## GIVEN PROBLEM
Lay out the records below as a two-column CSV with the header columns "text" and "answer", one row per record, placing each field in double quotes and turning line breaks into spaces. Leave out the pictures.

[INFORMATION SUPPLIED start]

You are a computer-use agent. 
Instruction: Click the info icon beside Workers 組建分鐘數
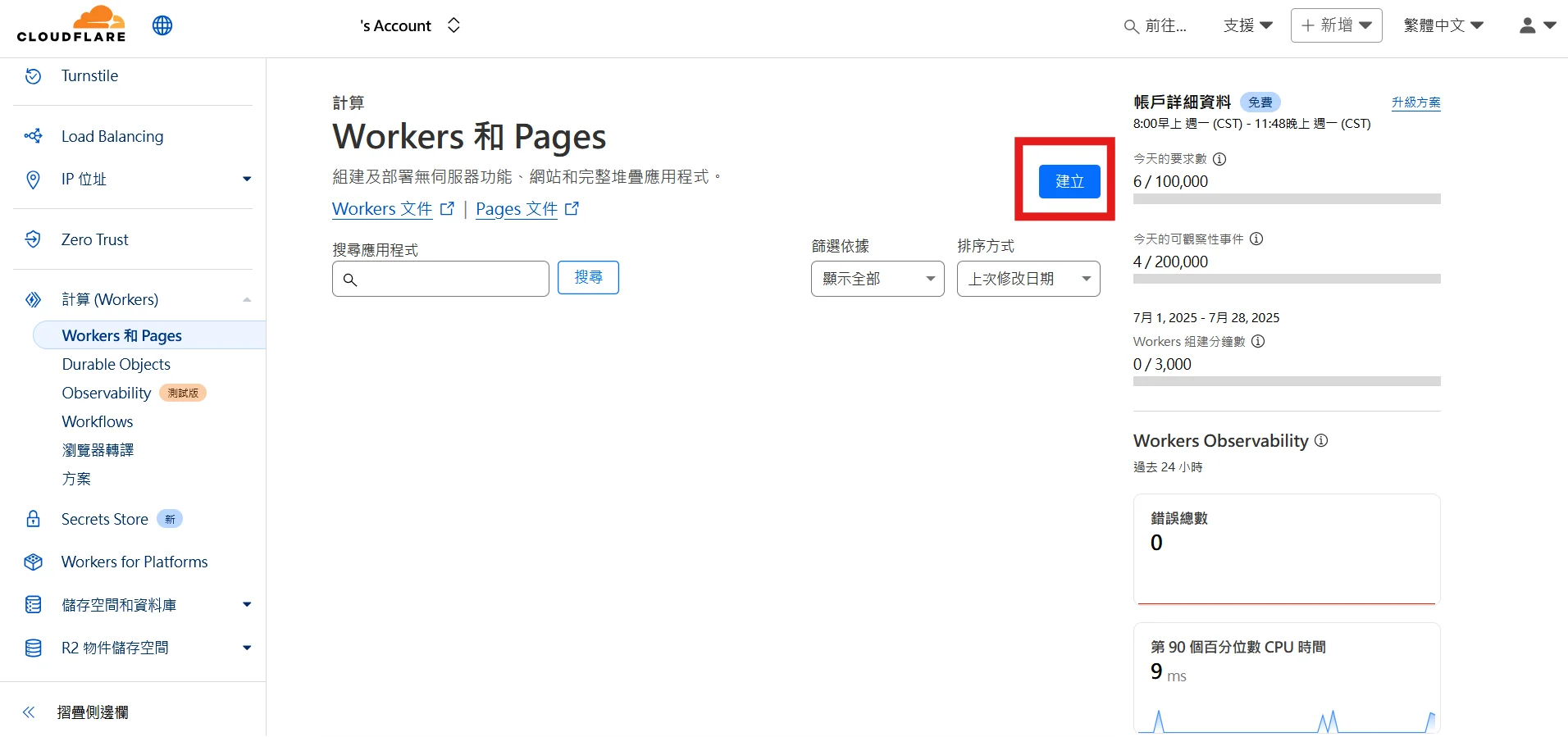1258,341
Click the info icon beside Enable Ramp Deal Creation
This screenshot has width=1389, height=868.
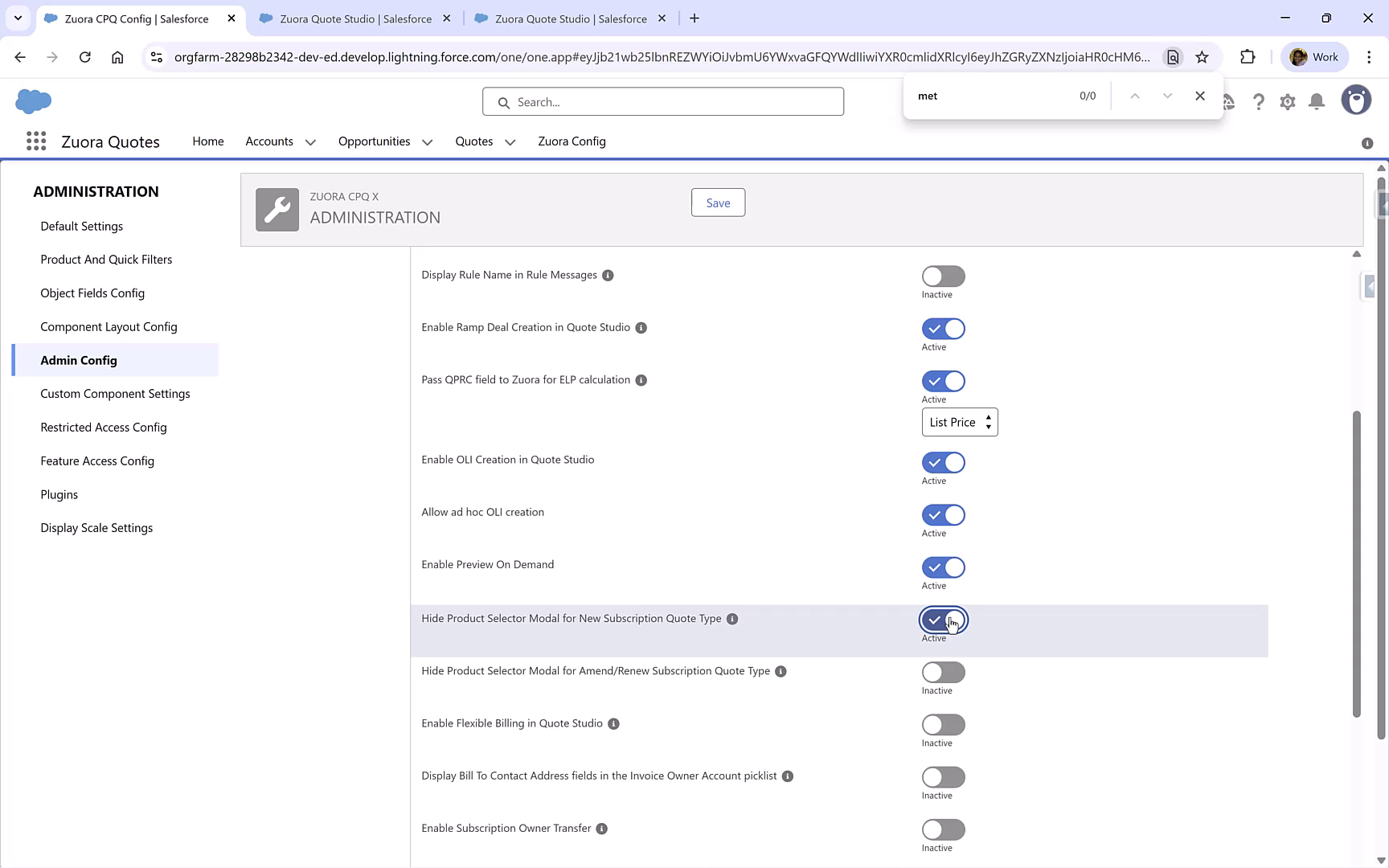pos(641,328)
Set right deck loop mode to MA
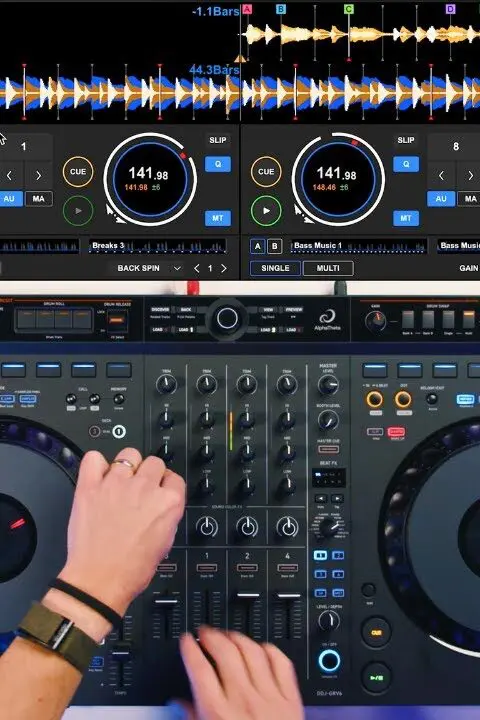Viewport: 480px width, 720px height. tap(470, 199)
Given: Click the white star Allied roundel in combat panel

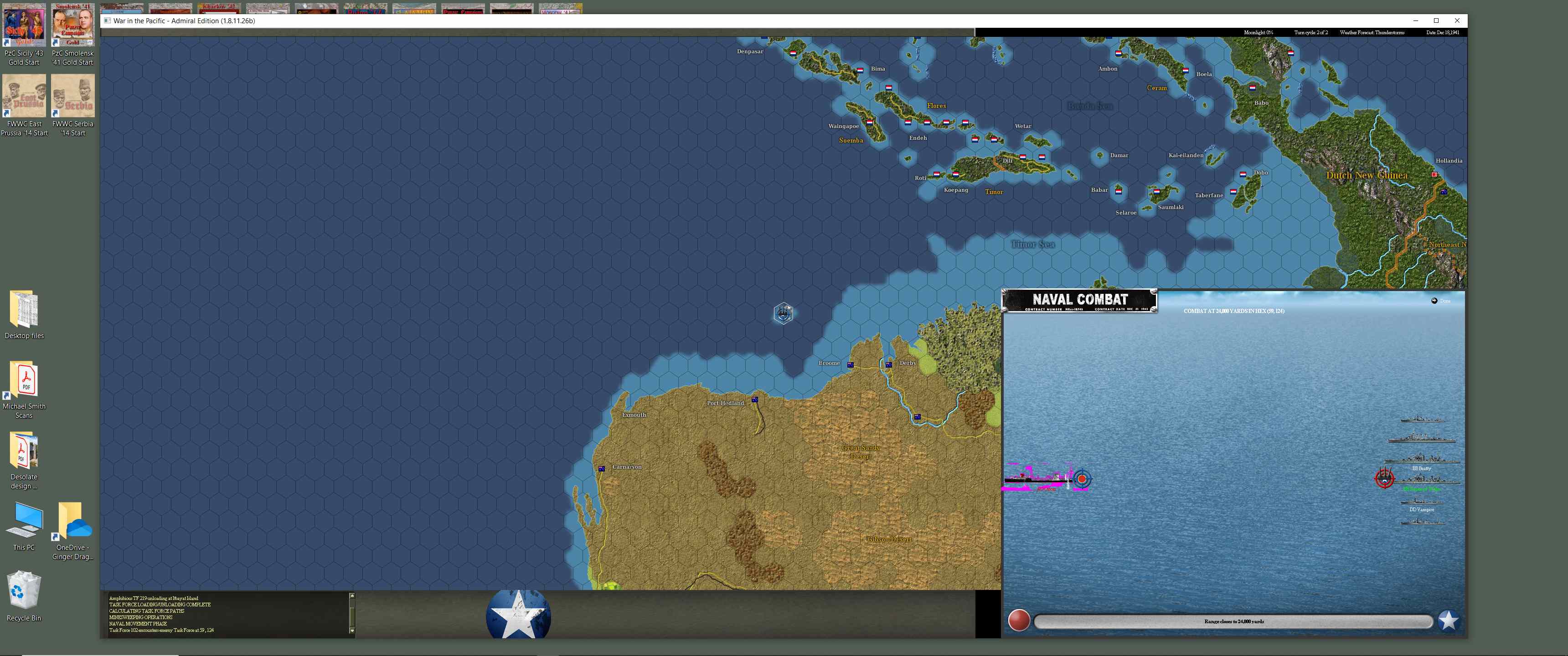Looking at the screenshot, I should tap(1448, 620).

[INFORMATION SUPPLIED end]

## FINISHED ANSWER
text,answer
"You are a computer-use agent. Instruction: Click the info icon beside Workers 組建分鐘數","1258,341"
"Click the info icon beside Enable Ramp Deal Creation This screenshot has width=1389, height=868.","pos(641,328)"
"Set right deck loop mode to MA","Viewport: 480px width, 720px height. tap(470, 199)"
"Given: Click the white star Allied roundel in combat panel","Looking at the screenshot, I should tap(1448, 620)."